**INFORMATION PROVIDED**:
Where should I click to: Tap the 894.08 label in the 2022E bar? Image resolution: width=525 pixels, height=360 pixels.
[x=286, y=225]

--

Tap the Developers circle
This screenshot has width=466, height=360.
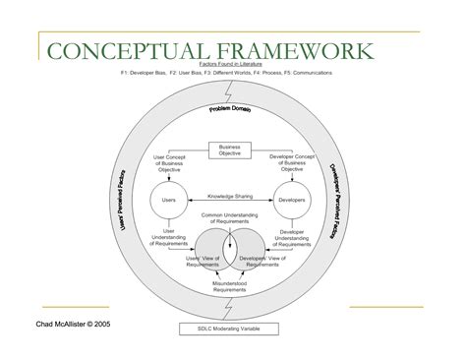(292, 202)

**GIVEN TASK**: Substitute "value" for "label" in the stretch from the line containing "Where should I" through the line containing "[x=286, y=225]", and give back only those lines with nothing else changed.

**RESULT FOR THIS EXERCISE**:
Where should I click to: Tap the 894.08 value in the 2022E bar? Image resolution: width=525 pixels, height=360 pixels.
[x=286, y=225]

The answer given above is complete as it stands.